Ronchoitises : La carte postale de décembre

Ah le Stromboli, ce traître ! Vous vous souvenez, la dernière fois, j’étais en extase, à 900 mètres d’altitude, à admirer en pleine nuit le feu d’artifice des éruptions stromboliennes.Mon appareil photo ne savait plus où donner de l’objectif tellement c’était beau.

Et puis soudain, paf ! Ou plutôt boum ! Une éruption plus forte que les autres, une grosse explosion avec des cailloux brûlants qui volent. Votre Ronchoit, surpris par ce tonnerre de feu, fut déstabilisé et glissa en arrière le long de la pente. Pas moyen de s’arrêter ! Le flanc du volcan, constitué de micro-billes de cendre volcanique, se comporte quasiment comme de la neige. Et voilà votre humble serviteur parti en arrière, les quatre fers en l’air à dévaler à grande vitesse les 900 mètres de pente durement grimpés quelques heures plus tôt.

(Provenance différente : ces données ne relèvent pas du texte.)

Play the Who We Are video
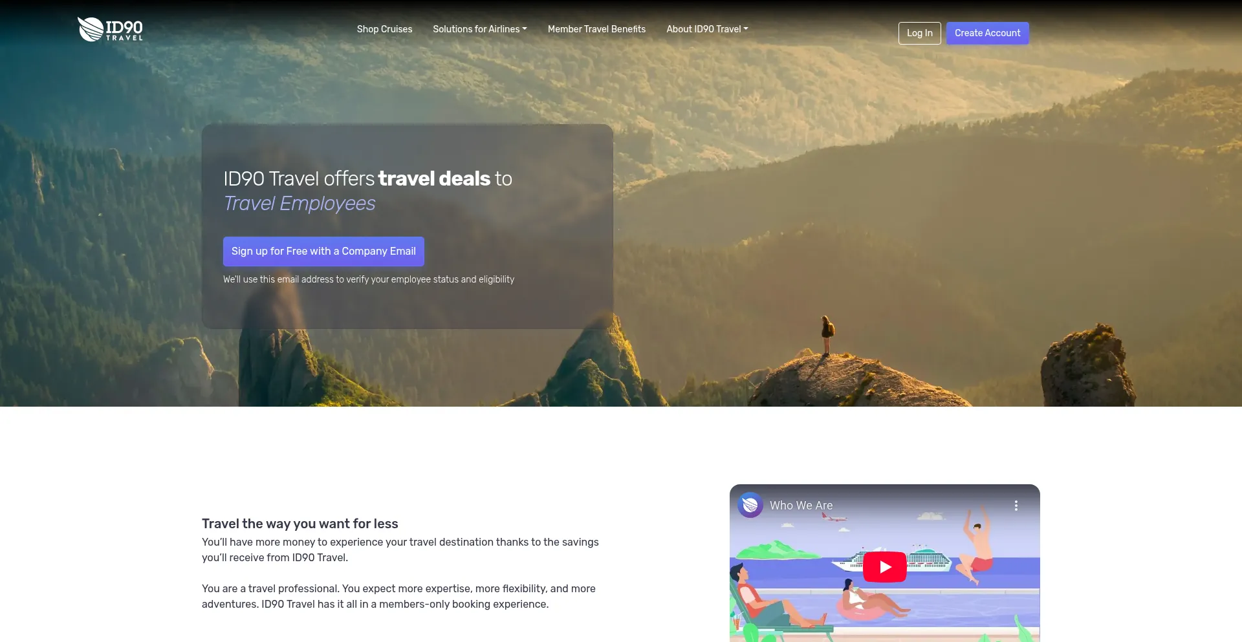 pos(884,567)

Point de bobos, rassurez vous, mais un léger sentiment de ridicule lorsque je croisai dans ma chute de braves touristes qui montaient au sommet. Je tentai de donner le change avec le sourire en faisant croire que mon exploit était volontaire, forçant ainsi leur admiration. Arrivé en bas, j’atterris, tel un vieux sac, dans une petite crique tranquille troublée seulement par le doux clapotis de la Méditerranée. Je me réfugiai dans une barcasse et sombrai immédiatement dans un profond sommeil.

Le lendemain matin, je dus prendre une grande décision pour la suite de mes aventures. N’était-il pas temps de rentrer ? Non pas que ce périple m’ait épuisé mais on ne peut pas indéfiniment oublier tous ceux qu’on a laissés là bas, chez soi. Et ce n’est pas vous qui me direz le contraire, n’est-ce pas ?

Mais j’étais bien seul sur cette petite plage noire au milieu de la Grande Bleue sans aucun navire en vue. Alors je jetai mon dévolu sur une vieille planche de paddle qui traînait par là, visiblement abandonnée. Je la jetai à l’eau et partis vaillamment cap plein nord, sur la mer calme, en ramant et en chantant comme un gondolier de Venise.

Faut-il que je vous narre les épisodes de mes rencontres mouvementées avec le requin blanc, la baleine bleue, la mafia sicilienne et la contrebande corse ? Dois-je vous conter comment j’ai dû me ficeler sur ma planche lorsqu’une tempête de sud s’est levée subitement, me transformant en un vulgaire paquet de linge dans une machine à laver infernale ? Non, bien sûr, du moins pas tout de suite, car je vais commencer par vous rassurer : je m’en suis, une fois de plus, sorti sain et sauf.

Cette horrible tempête a eu l’heureux effet de me rapprocher des côtes italiennes et, sur cette photo, vous me voyez chanter et ramer au coucher du soleil à l’approche des rivages escarpés des « Cinque Terre », au nord de l’Italie. « Tutto va bene » ! Je reviens bientôt. Votre incroyable et dévoué.